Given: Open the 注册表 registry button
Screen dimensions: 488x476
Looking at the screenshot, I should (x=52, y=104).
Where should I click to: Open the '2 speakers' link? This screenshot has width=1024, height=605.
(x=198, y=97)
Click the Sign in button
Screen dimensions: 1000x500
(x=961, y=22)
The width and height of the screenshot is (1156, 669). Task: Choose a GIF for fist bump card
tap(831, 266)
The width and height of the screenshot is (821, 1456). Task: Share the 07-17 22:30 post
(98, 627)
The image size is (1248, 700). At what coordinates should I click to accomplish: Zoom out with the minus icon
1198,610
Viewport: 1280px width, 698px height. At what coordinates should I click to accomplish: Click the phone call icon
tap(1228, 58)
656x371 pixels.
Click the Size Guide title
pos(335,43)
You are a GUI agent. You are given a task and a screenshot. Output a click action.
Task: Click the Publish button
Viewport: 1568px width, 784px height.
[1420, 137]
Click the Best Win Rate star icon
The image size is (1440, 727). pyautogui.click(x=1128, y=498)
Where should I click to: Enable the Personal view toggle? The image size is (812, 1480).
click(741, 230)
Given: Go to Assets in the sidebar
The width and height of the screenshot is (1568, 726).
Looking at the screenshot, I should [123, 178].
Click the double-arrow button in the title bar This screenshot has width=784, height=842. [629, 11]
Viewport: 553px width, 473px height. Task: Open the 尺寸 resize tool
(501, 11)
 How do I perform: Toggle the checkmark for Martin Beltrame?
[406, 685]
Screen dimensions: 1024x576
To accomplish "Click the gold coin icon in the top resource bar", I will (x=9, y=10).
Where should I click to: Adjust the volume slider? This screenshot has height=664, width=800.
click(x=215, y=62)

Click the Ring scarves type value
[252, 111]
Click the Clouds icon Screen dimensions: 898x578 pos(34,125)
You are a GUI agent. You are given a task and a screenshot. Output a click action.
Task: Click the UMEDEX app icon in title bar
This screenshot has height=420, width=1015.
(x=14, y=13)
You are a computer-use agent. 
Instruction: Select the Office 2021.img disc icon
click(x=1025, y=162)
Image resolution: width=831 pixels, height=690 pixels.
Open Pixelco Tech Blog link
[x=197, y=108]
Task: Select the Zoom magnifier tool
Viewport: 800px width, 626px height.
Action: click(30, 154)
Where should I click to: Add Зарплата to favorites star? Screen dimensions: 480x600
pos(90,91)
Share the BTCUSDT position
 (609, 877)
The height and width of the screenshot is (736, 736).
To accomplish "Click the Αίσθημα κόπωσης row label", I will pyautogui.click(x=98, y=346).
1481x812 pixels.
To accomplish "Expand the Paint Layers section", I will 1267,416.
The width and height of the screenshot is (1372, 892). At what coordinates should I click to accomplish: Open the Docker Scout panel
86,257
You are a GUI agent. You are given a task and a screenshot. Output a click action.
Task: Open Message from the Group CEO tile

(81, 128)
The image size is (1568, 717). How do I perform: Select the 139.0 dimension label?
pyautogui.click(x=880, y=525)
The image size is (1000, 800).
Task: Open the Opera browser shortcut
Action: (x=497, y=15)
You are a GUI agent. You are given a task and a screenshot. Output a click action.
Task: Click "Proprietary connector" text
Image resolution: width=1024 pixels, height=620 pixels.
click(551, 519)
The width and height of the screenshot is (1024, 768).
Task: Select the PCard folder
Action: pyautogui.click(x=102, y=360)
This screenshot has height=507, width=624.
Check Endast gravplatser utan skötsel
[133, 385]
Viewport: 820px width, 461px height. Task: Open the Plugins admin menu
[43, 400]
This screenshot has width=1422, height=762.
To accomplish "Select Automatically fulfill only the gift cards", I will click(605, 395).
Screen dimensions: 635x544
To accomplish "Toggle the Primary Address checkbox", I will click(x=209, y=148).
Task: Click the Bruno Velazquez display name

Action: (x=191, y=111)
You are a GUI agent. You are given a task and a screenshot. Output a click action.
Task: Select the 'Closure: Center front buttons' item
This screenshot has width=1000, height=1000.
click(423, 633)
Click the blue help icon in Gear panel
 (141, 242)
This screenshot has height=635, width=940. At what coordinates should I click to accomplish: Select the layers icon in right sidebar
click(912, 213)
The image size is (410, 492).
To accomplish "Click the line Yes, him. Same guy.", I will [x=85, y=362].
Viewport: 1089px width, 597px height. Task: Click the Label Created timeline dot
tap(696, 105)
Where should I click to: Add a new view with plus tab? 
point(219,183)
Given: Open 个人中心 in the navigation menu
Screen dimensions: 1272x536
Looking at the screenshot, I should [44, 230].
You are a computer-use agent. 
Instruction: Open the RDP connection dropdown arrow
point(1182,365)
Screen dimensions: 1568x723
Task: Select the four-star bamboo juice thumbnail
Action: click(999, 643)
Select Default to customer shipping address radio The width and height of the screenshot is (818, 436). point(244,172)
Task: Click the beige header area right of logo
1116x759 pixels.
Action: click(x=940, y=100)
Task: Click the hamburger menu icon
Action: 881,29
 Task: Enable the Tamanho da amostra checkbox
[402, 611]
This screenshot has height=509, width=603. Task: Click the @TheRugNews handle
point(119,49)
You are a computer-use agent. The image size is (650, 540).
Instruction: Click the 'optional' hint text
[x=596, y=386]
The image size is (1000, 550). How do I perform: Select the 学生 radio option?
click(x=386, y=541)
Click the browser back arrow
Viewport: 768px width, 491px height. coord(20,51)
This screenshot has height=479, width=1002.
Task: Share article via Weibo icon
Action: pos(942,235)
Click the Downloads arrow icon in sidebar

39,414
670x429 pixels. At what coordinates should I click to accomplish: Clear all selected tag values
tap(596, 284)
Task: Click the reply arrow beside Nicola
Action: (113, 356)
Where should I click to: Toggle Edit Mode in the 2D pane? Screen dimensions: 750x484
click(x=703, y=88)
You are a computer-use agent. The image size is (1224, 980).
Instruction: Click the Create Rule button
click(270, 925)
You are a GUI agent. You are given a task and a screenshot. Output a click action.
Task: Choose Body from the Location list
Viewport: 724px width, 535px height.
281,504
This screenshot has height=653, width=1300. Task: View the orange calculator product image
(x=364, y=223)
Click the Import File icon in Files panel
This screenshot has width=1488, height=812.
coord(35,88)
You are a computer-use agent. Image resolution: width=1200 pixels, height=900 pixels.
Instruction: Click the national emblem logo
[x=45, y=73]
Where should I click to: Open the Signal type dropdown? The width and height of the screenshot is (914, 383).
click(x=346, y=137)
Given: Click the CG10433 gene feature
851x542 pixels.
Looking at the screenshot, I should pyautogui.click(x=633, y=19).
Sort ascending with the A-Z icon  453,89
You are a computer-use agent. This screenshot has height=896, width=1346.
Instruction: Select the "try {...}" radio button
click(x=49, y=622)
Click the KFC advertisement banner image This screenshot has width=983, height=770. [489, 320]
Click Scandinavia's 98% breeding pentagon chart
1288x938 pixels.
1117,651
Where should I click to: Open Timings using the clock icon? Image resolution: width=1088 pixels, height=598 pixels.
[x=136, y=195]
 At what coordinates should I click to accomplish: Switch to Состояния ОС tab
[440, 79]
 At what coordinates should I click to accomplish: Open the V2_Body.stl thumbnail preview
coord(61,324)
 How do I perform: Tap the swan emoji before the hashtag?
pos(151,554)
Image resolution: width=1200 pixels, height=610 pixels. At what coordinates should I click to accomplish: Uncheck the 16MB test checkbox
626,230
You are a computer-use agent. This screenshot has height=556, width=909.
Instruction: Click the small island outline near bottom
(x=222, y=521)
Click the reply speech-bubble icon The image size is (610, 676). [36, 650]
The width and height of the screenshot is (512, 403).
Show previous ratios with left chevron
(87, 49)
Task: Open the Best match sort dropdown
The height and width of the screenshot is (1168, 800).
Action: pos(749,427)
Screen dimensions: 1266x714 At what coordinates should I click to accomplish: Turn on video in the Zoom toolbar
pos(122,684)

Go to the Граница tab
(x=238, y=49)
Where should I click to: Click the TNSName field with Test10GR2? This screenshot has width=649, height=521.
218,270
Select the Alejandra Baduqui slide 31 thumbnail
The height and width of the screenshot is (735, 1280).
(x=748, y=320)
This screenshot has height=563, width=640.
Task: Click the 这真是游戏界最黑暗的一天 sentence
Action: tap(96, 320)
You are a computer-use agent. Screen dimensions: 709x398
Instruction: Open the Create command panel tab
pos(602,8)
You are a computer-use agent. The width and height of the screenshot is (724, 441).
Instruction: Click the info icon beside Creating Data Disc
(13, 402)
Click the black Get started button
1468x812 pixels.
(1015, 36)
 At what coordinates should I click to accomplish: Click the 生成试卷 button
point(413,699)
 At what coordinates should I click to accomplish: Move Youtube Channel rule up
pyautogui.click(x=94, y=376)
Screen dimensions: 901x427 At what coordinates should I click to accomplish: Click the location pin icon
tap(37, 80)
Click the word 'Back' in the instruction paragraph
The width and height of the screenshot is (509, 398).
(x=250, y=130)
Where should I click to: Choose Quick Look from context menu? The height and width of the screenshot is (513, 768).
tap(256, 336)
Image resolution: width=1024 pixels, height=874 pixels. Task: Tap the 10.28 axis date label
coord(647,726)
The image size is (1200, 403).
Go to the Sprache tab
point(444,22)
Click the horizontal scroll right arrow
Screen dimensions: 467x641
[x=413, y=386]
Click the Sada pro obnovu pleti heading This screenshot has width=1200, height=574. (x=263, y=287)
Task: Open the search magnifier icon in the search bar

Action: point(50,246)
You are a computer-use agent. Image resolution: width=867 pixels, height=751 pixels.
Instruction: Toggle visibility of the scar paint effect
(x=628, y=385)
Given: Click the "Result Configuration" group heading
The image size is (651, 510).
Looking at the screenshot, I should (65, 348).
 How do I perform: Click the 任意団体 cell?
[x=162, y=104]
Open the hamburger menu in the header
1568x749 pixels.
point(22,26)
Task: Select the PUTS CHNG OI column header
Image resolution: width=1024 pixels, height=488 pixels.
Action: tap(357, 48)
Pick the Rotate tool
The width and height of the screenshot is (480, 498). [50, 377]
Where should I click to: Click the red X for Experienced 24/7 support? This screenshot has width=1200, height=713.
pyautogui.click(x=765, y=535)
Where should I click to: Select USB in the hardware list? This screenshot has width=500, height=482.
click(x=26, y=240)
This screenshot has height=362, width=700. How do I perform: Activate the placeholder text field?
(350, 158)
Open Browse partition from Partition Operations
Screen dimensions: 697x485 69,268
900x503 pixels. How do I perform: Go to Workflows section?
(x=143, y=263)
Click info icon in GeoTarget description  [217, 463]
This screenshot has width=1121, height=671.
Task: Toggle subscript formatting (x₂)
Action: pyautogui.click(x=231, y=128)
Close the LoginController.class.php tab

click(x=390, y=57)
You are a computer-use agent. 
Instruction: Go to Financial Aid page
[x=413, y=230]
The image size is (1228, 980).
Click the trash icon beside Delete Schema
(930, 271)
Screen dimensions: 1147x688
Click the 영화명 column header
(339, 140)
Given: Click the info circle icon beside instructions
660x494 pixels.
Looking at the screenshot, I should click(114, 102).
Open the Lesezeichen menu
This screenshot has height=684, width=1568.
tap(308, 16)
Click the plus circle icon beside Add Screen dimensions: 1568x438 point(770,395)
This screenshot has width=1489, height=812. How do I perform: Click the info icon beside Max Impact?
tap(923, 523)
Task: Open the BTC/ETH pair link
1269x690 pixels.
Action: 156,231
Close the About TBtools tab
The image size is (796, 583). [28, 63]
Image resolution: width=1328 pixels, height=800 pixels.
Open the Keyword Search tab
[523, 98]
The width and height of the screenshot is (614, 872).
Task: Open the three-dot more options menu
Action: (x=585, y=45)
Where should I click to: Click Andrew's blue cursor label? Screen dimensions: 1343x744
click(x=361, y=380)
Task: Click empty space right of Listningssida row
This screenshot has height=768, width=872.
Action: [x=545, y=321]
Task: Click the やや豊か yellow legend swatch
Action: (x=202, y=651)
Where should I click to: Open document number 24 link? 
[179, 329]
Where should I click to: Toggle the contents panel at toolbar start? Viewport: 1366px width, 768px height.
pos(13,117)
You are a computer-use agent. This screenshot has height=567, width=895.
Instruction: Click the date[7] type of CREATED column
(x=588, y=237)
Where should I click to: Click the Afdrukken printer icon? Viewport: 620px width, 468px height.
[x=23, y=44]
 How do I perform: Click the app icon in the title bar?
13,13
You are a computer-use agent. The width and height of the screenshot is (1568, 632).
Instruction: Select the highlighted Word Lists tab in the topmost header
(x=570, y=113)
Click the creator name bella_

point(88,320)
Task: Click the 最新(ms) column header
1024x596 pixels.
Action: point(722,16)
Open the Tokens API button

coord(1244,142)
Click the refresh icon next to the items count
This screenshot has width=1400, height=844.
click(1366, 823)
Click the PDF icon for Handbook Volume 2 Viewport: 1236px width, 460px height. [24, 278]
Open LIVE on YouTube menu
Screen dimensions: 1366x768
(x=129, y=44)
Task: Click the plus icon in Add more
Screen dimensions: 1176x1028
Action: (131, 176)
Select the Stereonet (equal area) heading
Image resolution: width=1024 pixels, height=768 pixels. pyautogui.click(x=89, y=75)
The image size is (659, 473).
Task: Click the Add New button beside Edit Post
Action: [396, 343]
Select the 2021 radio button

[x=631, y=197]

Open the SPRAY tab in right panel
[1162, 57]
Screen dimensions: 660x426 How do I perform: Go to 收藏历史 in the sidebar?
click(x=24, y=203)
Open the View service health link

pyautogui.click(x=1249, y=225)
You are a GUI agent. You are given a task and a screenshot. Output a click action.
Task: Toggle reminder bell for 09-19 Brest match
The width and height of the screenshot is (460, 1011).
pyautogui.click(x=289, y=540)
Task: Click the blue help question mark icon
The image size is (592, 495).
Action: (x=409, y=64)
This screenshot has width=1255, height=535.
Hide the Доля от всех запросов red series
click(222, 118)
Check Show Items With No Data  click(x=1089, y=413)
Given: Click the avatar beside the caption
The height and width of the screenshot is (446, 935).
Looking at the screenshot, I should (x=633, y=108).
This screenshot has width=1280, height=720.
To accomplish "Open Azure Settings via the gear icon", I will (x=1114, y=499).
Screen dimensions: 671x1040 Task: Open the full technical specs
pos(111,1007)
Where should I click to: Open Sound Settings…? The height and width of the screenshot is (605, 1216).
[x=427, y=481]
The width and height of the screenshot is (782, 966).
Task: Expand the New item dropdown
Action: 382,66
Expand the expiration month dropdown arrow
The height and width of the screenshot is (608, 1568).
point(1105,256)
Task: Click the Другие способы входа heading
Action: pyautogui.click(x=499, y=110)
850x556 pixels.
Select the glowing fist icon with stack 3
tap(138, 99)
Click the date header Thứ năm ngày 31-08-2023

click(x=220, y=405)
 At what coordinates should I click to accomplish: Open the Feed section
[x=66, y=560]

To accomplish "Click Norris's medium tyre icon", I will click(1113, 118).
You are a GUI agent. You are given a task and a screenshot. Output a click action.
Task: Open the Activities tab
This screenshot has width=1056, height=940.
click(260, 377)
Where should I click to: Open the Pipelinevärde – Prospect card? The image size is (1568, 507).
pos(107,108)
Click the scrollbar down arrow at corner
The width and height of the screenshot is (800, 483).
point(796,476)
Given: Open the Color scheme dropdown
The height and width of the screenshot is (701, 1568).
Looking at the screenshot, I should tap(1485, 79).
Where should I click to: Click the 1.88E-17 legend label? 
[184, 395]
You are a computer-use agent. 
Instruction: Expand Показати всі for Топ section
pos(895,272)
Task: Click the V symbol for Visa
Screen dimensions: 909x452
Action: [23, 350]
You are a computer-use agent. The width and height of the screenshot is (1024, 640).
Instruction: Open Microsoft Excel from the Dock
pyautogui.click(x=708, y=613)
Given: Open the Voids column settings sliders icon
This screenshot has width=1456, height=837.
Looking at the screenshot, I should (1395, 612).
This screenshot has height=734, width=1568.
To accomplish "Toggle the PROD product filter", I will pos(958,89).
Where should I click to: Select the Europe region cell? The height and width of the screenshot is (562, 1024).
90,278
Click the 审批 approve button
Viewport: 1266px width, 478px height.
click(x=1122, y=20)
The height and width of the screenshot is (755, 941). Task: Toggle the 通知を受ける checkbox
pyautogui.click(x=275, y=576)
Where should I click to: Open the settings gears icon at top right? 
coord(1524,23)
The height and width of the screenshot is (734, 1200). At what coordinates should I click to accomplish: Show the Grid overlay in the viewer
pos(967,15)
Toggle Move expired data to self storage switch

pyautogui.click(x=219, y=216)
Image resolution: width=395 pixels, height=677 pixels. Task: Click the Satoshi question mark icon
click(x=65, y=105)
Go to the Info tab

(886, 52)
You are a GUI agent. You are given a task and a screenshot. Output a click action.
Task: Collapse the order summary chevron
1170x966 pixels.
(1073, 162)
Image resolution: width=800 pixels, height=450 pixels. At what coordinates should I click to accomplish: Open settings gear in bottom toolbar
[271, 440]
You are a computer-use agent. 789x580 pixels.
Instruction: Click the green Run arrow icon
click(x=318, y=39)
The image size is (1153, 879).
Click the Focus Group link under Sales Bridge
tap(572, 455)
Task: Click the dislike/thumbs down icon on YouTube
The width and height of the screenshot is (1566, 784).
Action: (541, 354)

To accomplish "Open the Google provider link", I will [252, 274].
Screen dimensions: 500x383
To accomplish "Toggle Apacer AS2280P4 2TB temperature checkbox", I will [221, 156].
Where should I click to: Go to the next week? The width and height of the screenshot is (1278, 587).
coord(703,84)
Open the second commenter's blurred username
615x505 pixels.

★ ★ ★

Instructions to follow:
In the listing above, find the line containing "Go to the Граница tab" and the line containing "You are a computer-use agent. Screen". Output them and every line between, exactly, and nothing else.

Output below:
Go to the Граница tab
(x=238, y=49)
Where should I click to: Click the TNSName field with Test10GR2? This screenshot has width=649, height=521.
218,270
Select the Alejandra Baduqui slide 31 thumbnail
The height and width of the screenshot is (735, 1280).
(x=748, y=320)
This screenshot has height=563, width=640.
Task: Click the 这真是游戏界最黑暗的一天 sentence
Action: tap(96, 320)
You are a computer-use agent. Screen dimensions: 709x398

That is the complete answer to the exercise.